First, the data needs to be retrieved. The US Nuclear Regulatory Commission publishes among other things annual reports on all nuclear power plants. Their Appendix A contains some data of all the nuclear power stations in the US and is available as Excel file.
There are multiple ways of working with Excel files in R, I find the xlsx
package to be quite handy, so we’ll use that to read in the data into R. After reading it in, let’s clean up the data a little as well.
library(xlsx)
nuclear.raw <- read.xlsx(file = "appa.xls", sheetIndex = 1, startRow = 2, header = TRUE)
nuclear <- nuclear.raw[,c(1, 4, 7, 11, 13, 15, 16, 18:23, 25:27)]
colnames(nuclear) <- c("Name", "Location", "Type", "Construction", "Operating",
"Expiring", "Output", paste0("Capacity", c(12:7,5:3)))
Location in this data set is provided by city names and these cities relative locations to larger, better known population centers. We first need to extract the city names and then translate them into Longitude and Latitude. This can be done using the zipcode
R package. Let’s extract the city names first.
library(stringr)
citiesStates <- sapply(strsplit(as.character(nuclear$Location),
split = "(", fixed=TRUE), function(x) return(x[1]))
citiesStates <- t(sapply(strsplit(citiesStates, split=",", fixed=TRUE),
function(x) return(str_trim(x[1:2]))))
colnames(citiesStates) <- c("city", "state")
citiesStates[,"state"] <- toupper(citiesStates[,"state"])
nuclear <- data.frame(nuclear, citiesStates)
This parsing works for most of the names provided by the NRC. Unfortunately, they are occasionally inconsistent. With a little bit more effort, even those cases could be mapped. As this post is more about visualization then regular expressions, let’s settle for the ones where the parsing worked out.
The zipcode
package provides a database of zipcodes, city names and their geographic locations. We merge these locations to our nuclear
data set, using city
and state
as key. Unfortunately, not all US nuclear power stations are contained within that database.
data(zipcode, package="zipcode")
nuclear <- merge(nuclear,
zipcode[!duplicated(zipcode[,c("city", "state")]),-1],
all.x=TRUE)
nuclear <- nuclear[!is.na(nuclear[,"longitude"]),]

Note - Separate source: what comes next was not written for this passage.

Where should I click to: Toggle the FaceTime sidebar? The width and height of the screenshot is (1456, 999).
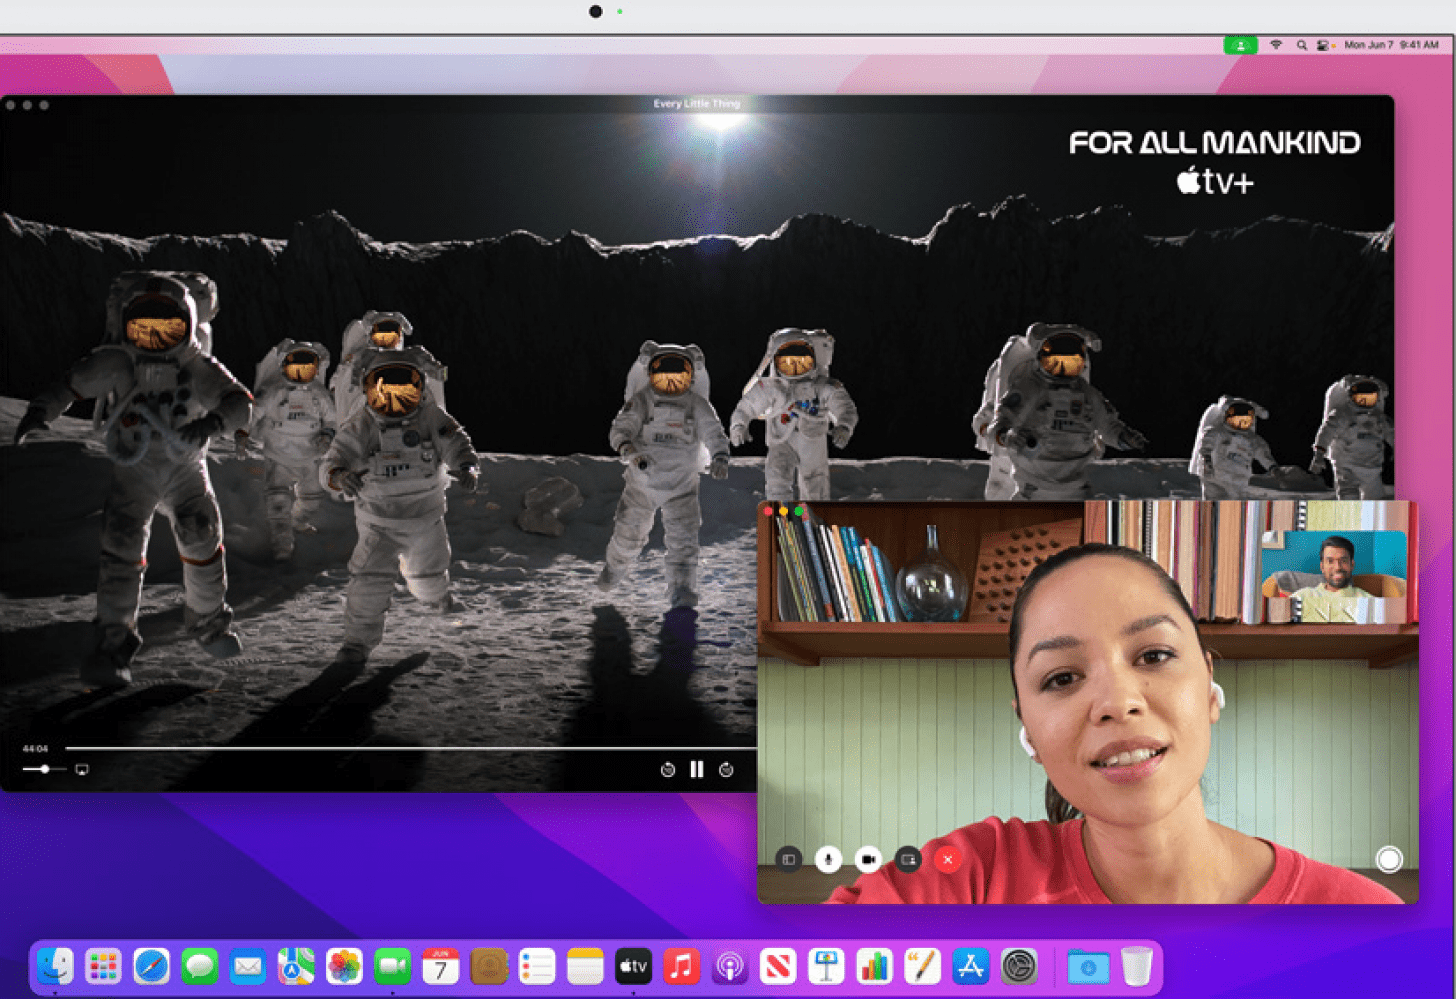(x=788, y=859)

Now that we’ve built our data set, let’s get about plotting. Basically, we just need to plot points at the correct locations. Let’s start out with an empty map:
p2 <- p1 + geom_polygon(colour="white")
p2
We then add a layer of points to that map. The coordinates of the points come from the power stations’ locations. As the map polygons are defined using a group
aesthetic, we need to add a constant group variable to the nuclear data as well. It won’t be used, but it needs to be present to appease ggplot
.
p2 + geom_point(data=data.frame(nuclear, group=NA),
aes(x=longitude, y=latitude), colour="red")

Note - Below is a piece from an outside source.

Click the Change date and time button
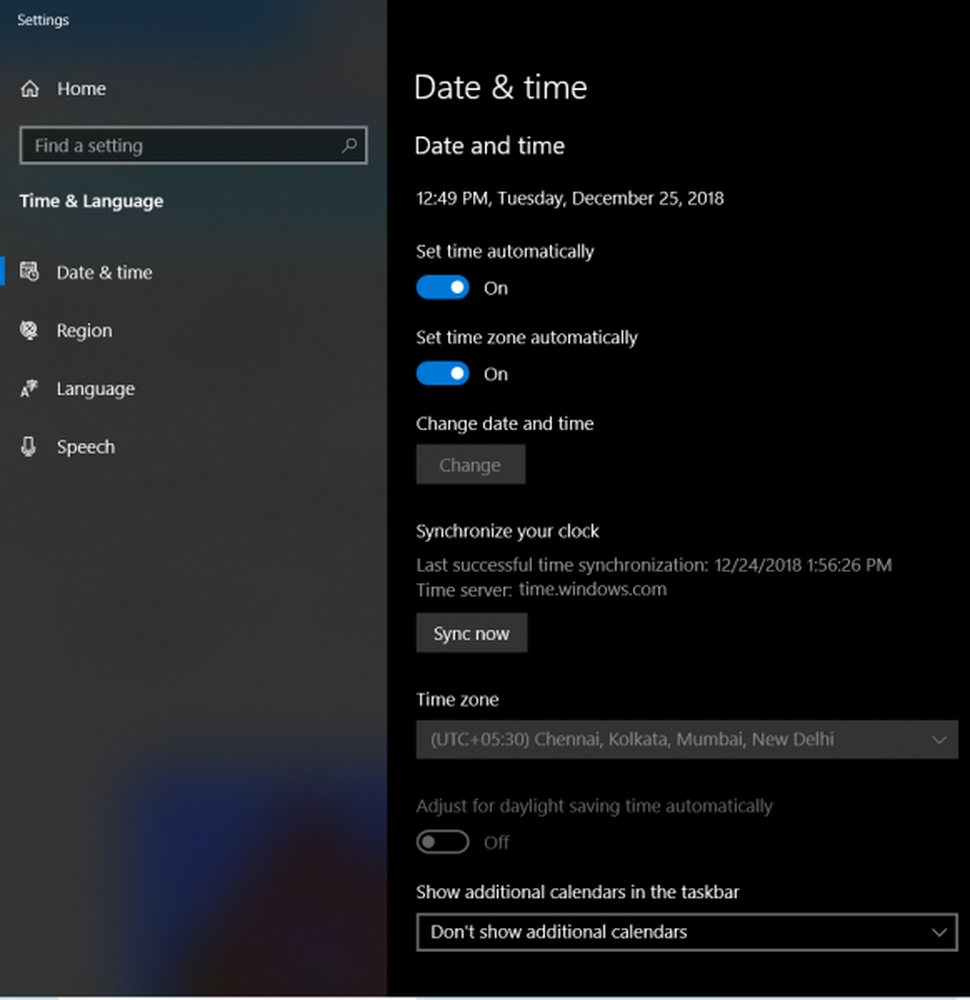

Finally, we can add the Output
variable to the aesthetics call to map the power plant’s size to the size of the point on the map. To finalize the plot, we apply the usual beautifications:
p2 + geom_point(data=data.frame(nuclear, group=NA),
aes(x=longitude, y=latitude, size=Output), colour="red") +
xlab("Longitude") + ylab("Latitude") + scale_size_continuous(name="Output (MWh)") +
ggtitle("Location of Commercial Nuclear Power Plants in the US")
Summary
In this post, I’ve looked at producing attractive maps in R using ggplot2
. Two kinds of geo-referenced data has been added to the maps: areas and points. Integrating both visualizations to create a story, e.g. the connection of nuclear power and income, is left as an exercise to the reader. Using even more granular data on say county level, could be used to tell story that nuclear power stations are never located in wealthy communities. Alas, the not-in-my-backyard attitude’s effectiveness is highly dependent on the wealth of their holders. As always, I’ll be excited to read any thoughts you might have on this in the comments.